**Estratto del testo**

============

Non è questione di mettere l’arte al servizio della rivoluzione. Il problema che pone la volontà di fare una nuova arte nel contesto di una politica a venire, di una politica, cioè, che non mira a conservare l’esistente, ma si situa nell’orizzonte di una rottura epocale, è che solo un cambiamento dell’esistenza, la creazione di un altro stile di vita, rende possibile l’emancipazione politica e sociale. L’arte è questa creazione. La politica stessa lo è.
Per capire a fondo cosa succede in questa mostra bisogna avere in testa delle date. 1917: Rivoluzione d’Ottobre in Russia. Dopo la fine della Grande guerra: fondazione dei partiti comunisti in Europa e nel mondo intero, riuniti nel Komintern. La rivoluzione mondiale, obiettivo della nuova Internazionale operaia, tuttavia non si realizza: avanzata dei fascismi, in Italia, in Germania, in Spagna. Dove oggi c’è la sede del Partito Comunista Francese, in quelle strade dell’est parigino, si riuniscono i giovani che partono volontari per combattere a fianco dei repubblicani spagnoli. C’è una targa commemorativa su un muro, molto commovente. Dei ragazzi e delle ragazze, provenienti da ogni angolo di Francia, che lasciano le loro abitudini quotidiane per difendere un sogno in qualche terra sconosciuta del sud. Tra di loro c’è anche il futuro «Colonel Fabien», Pierre Georges, che, a soli 17 anni, mentendo sulla propria età, va in Spagna a difendere la libertà e l’uguaglianza. Ritornato a casa, tra arresti e militanza da operaio nelle fabbriche, si impegna successivamente nella resistenza contro il nazismo. È l’autore del primo attentato contro le forze occupanti tedesche a Parigi al metro Barbès. Tra evasioni, nuovi attacchi, organizzazione militante sarà uno degli incubi maggiori dei nazisti fino alla sua morte accidentale nel 1944, a soli 25 anni. Quante vite ha avuto il Colonel Fabien purtuttavia!? La piazza su cui Niemeyer ha costruito la sede del Pcf porta il nome di questo ragazzo, come la stazione della metro che sta sotto. Ultimi ruggiti poi di una Parigi ribelle: il 68, su cui il Pcf è meno loquace, e infine alcune fotografie delle ultime rivolte a Parigi, quelle dei gilets gialli.
Oggi si celebra la fine di ogni tentativo di contestazione dell’ordine dominante delle cose. There is no alternative. Sentiamo dirlo da almeno trent’anni. Non è un caso, quindi, se la mostra del Pcf ha scarsissima risonanza negli organi di stampa. Eppure, normalmente, cioè altrove, in un contesto conforme ai canoni attuali, quello di una fondazione privata, Pinault o Cartier, o anche quello di un museo nazionale con le stelline repubblicane, basterebbe una linea di un Giacometti o di un Pignon-Ernest per far illuminare i riflettori e alimentare i discorsi mondani. Non è più tempo per queste cose. Stop. Silenzio.

============

**Voci fornite**
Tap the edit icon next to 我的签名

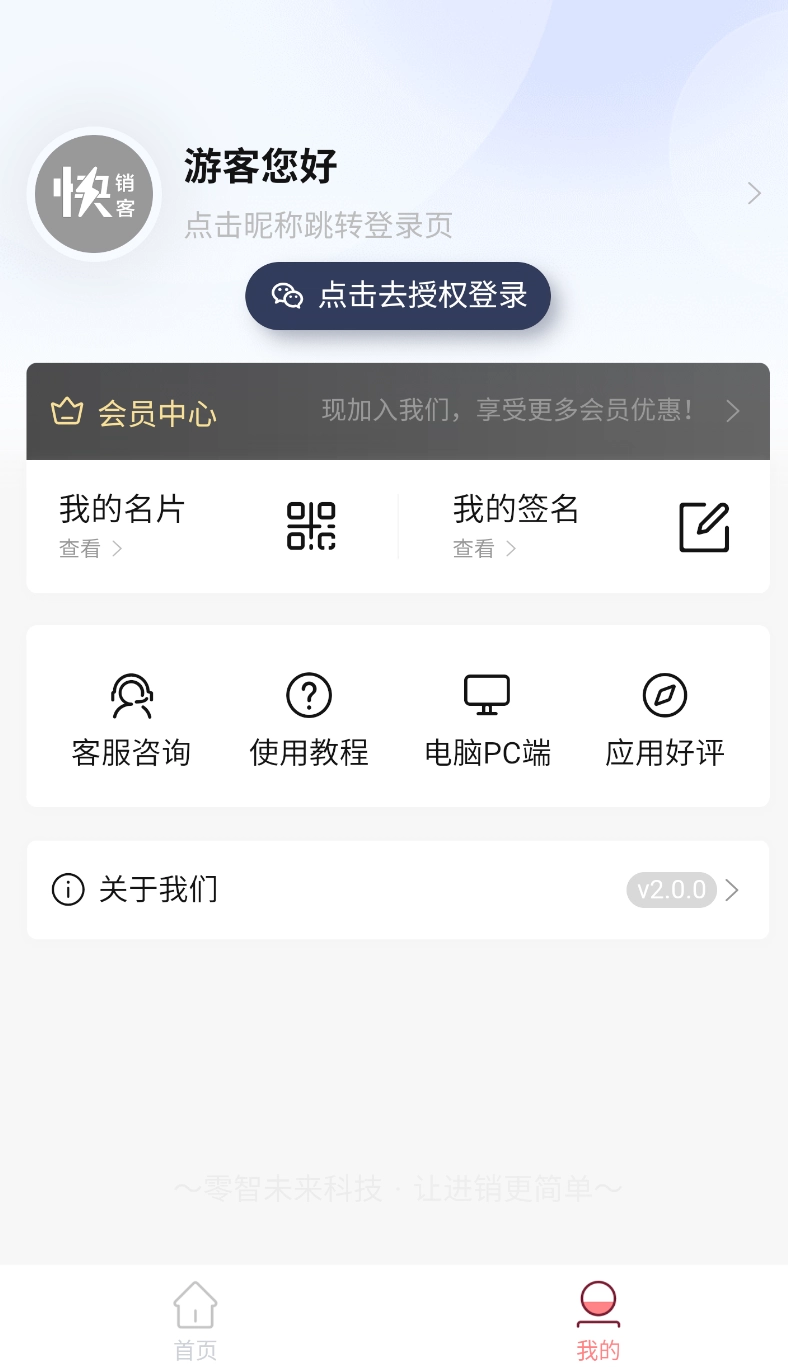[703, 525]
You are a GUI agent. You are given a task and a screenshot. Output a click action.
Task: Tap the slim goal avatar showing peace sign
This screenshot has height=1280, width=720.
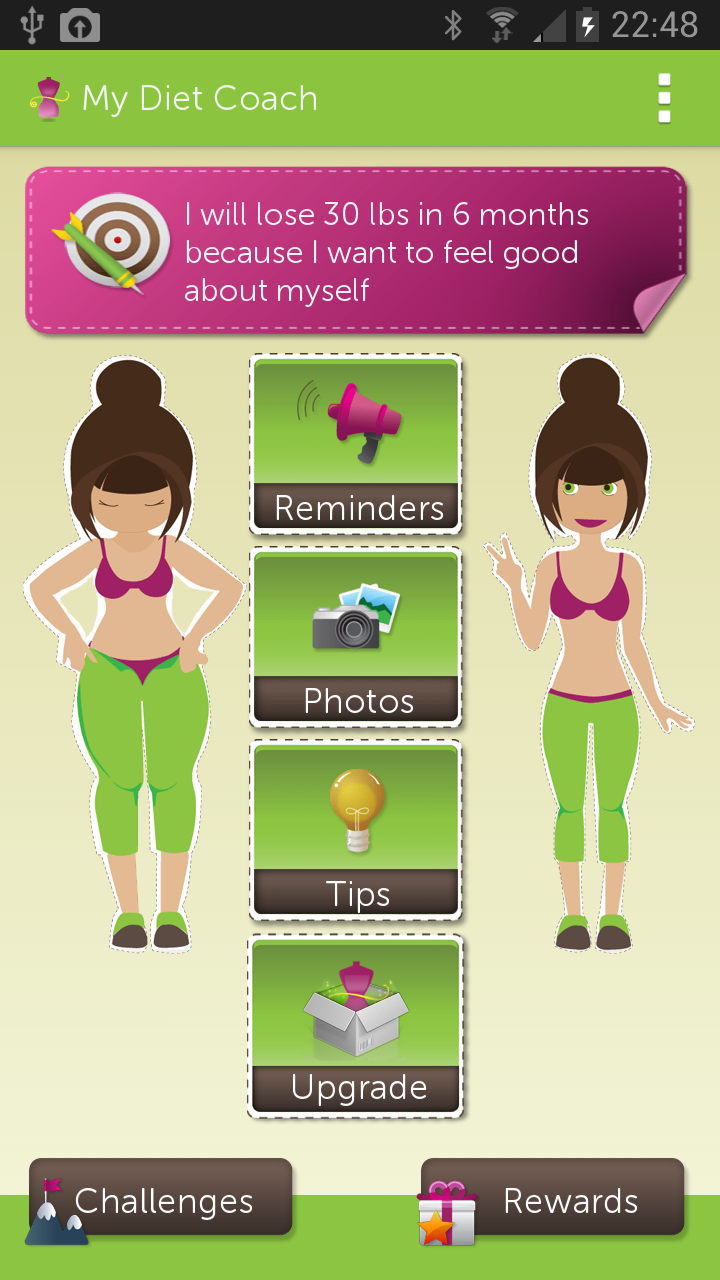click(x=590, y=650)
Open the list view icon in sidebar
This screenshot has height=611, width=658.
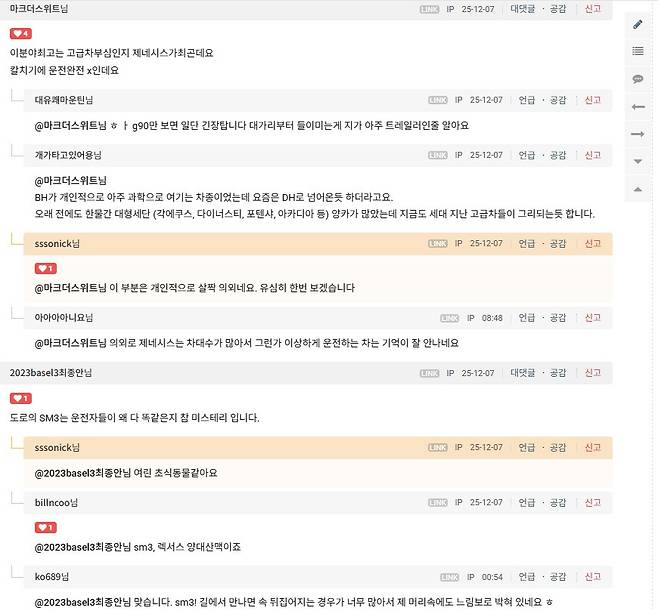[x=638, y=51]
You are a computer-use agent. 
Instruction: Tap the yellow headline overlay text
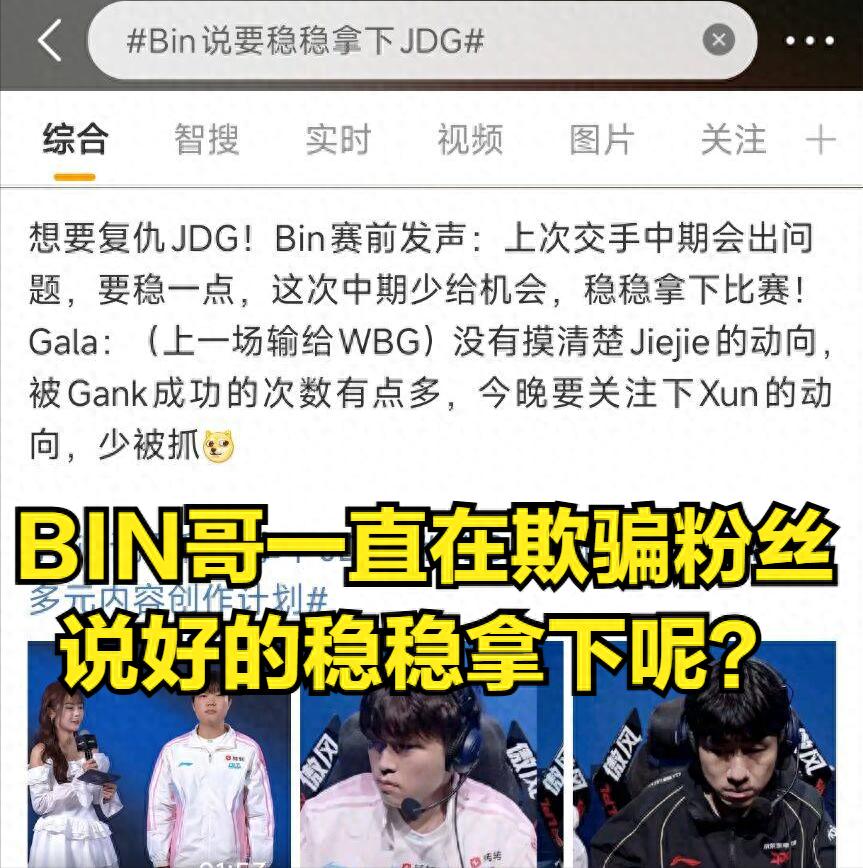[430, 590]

============

**Esercizio proposto**
Scrivi il seguito del brano sulla mostra nella sede del Partito Comunista Francese, a partire dalla frase successiva all'ultima riportata.

**Risposta all'esercizio**
Non voglio, tuttavia, parlare di arte, della sua sussunzione alle logiche del mercato, della sua spettacolarizzazione, del «grande disgusto culturale» in atto (Brossat). Baudelaire, a Parigi, duecento anni fa, aveva già capito tutto. Ed è per questo anche, probabilmente, che il poeta si lancia sulle barricate del 1848. Una rivoluzione per fermare la marcia trionfale della borghesia. Non ci riuscirà. Non ci riuscirà nemmeno la Comune di Parigi, qualche decennio dopo, che si attaccherà a delle odiose forme d’arte, le Tuileries o la colonna Vendôme. Sono delle rivoluzioni sconfitte, che sono sepolte sotto la coltre del tempo. Non si vedono più. Non c’è più niente, non possono divenire dei «luoghi della memoria». Eppure il loro significato profondo risiede proprio nel «vuoto» che la forza distruttiva della rivoluzione ha lasciato.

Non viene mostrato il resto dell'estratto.